Listed records

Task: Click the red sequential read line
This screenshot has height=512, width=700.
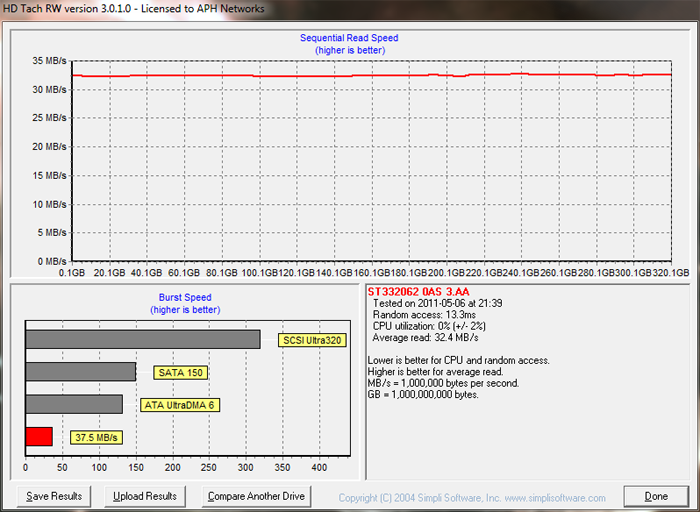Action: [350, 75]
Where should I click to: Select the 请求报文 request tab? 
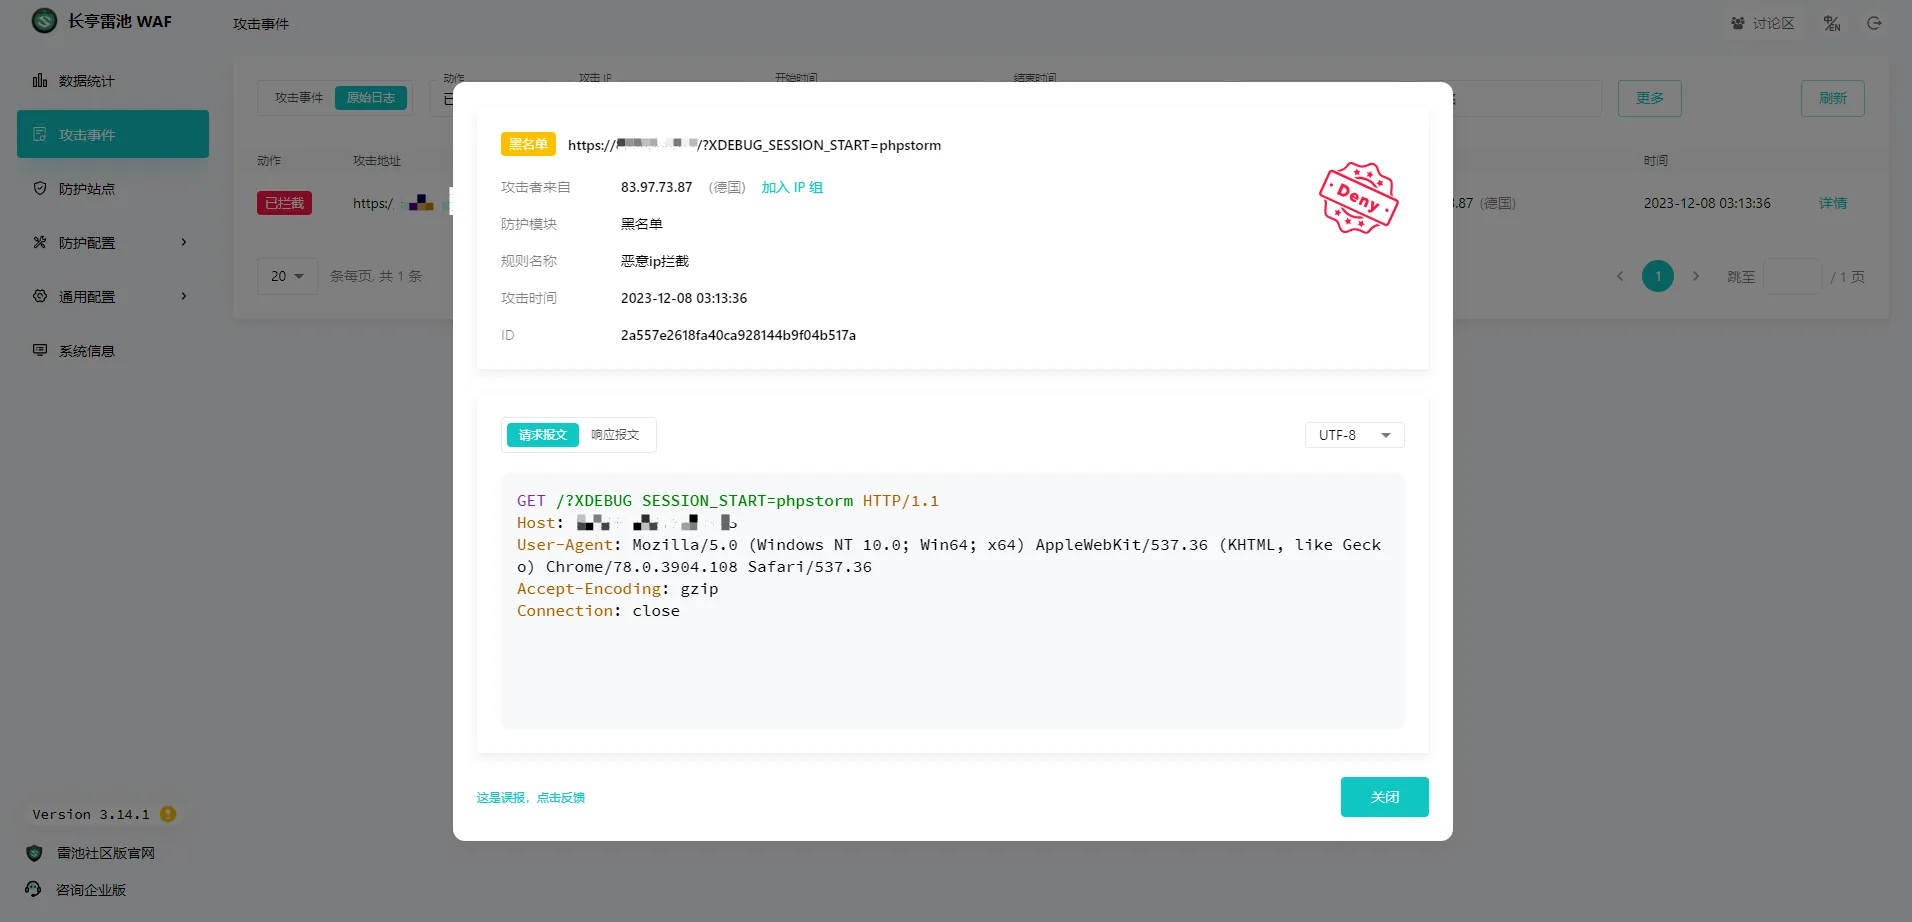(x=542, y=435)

What the task asks
Give the records again exactly as they stand, so that only the pictures are missing.

Written response
Task: Click the red sequential read line
This screenshot has height=512, width=700.
Action: [350, 75]
Where should I click to: Select the 请求报文 request tab? 
(x=542, y=435)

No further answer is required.